TimEHR: Image-based Time Series Generation for Electronic Health Records
Hojjat Karami, Mary-Anne Hartley, David Atienza, Anisoara Ionescu
TL;DR
TimEHR addresses the challenge of generating irregularly sampled EHR time series by reframing time series as two-channel images and employing a two-stage GAN framework. The first module (CWGAN-GP) generates missingness patterns, and the second module (Pix2Pix) produces the time-series values conditioned on these patterns, with an inference flow that can start from a synthetic static distribution. Across three real EHR datasets and simulated data, TimEHR demonstrates improved fidelity, utility, and privacy metrics compared with baselines, and scales to multivariate sequences up to 128 variables and 128 time steps.

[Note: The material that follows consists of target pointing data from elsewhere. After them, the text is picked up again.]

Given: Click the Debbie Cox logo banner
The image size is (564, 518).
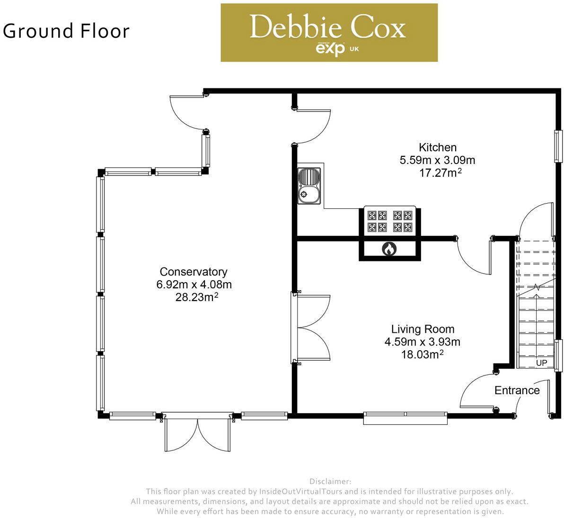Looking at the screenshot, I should [x=329, y=33].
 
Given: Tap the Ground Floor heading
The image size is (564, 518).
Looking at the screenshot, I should [x=66, y=31].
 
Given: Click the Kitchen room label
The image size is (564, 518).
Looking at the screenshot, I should [x=438, y=147].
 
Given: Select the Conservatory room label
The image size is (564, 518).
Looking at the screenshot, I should [x=194, y=272].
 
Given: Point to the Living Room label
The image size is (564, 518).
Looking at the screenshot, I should [x=423, y=329].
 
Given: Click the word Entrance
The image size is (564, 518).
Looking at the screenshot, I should [x=517, y=390].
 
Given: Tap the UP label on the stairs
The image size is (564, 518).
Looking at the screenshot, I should [x=541, y=363].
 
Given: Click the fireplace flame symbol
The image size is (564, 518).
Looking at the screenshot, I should [x=389, y=249].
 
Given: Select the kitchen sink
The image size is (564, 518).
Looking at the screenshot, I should [x=308, y=185].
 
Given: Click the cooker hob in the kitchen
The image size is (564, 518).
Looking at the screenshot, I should [x=389, y=221].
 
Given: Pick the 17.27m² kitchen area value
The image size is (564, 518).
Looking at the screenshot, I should [x=440, y=173].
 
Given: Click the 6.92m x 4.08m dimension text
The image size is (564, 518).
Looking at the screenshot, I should [x=194, y=285].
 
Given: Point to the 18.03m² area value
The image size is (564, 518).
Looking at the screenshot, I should [x=422, y=354].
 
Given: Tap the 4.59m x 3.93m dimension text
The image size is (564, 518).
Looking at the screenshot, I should [x=423, y=342].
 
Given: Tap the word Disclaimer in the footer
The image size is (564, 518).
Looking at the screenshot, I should [x=330, y=482].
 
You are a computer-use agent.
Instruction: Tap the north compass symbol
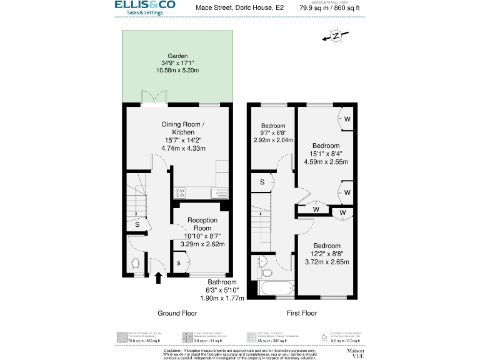tap(336, 36)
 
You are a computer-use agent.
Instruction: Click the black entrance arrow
tap(158, 278)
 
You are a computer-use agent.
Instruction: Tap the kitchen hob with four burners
tap(179, 193)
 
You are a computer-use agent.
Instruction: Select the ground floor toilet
tap(137, 263)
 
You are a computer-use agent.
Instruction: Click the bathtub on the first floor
tap(276, 289)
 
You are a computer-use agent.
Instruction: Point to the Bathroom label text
tap(222, 281)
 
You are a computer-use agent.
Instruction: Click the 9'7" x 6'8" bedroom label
tap(272, 132)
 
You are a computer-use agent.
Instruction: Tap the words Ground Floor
tap(177, 313)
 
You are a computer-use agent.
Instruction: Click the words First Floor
tap(301, 313)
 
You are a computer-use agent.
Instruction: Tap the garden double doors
tap(153, 99)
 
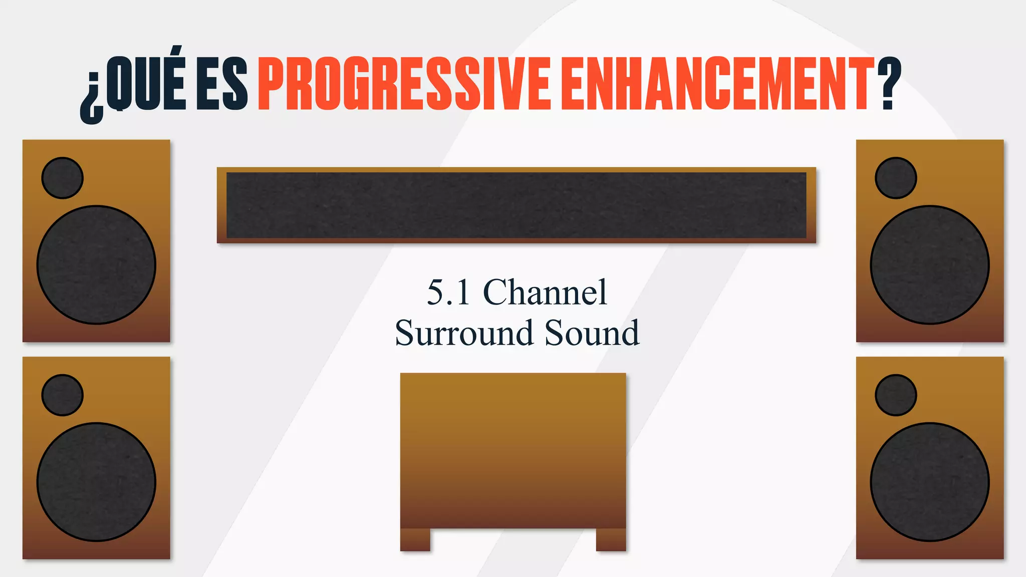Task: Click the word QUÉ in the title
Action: point(146,83)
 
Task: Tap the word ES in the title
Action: point(221,84)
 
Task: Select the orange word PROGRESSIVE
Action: point(404,84)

While privacy is not formally guaranteed, the approach provides a practical framework for high-fidelity synthetic EHR data generation, with future work including differential privacy integrations and longer-sequence extensions.
Abstract
Time series in Electronic Health Records (EHRs) present unique challenges for generative models, such as irregular sampling, missing values, and high dimensionality. In this paper, we propose a novel generative adversarial network (GAN) model, TimEHR, to generate time series data from EHRs. In particular, TimEHR treats time series as images and is based on two conditional GANs. The first GAN generates missingness patterns, and the second GAN generates time series values based on the missingness pattern. Experimental results on three real-world EHR datasets show that TimEHR outperforms state-of-the-art methods in terms of fidelity, utility, and privacy metrics.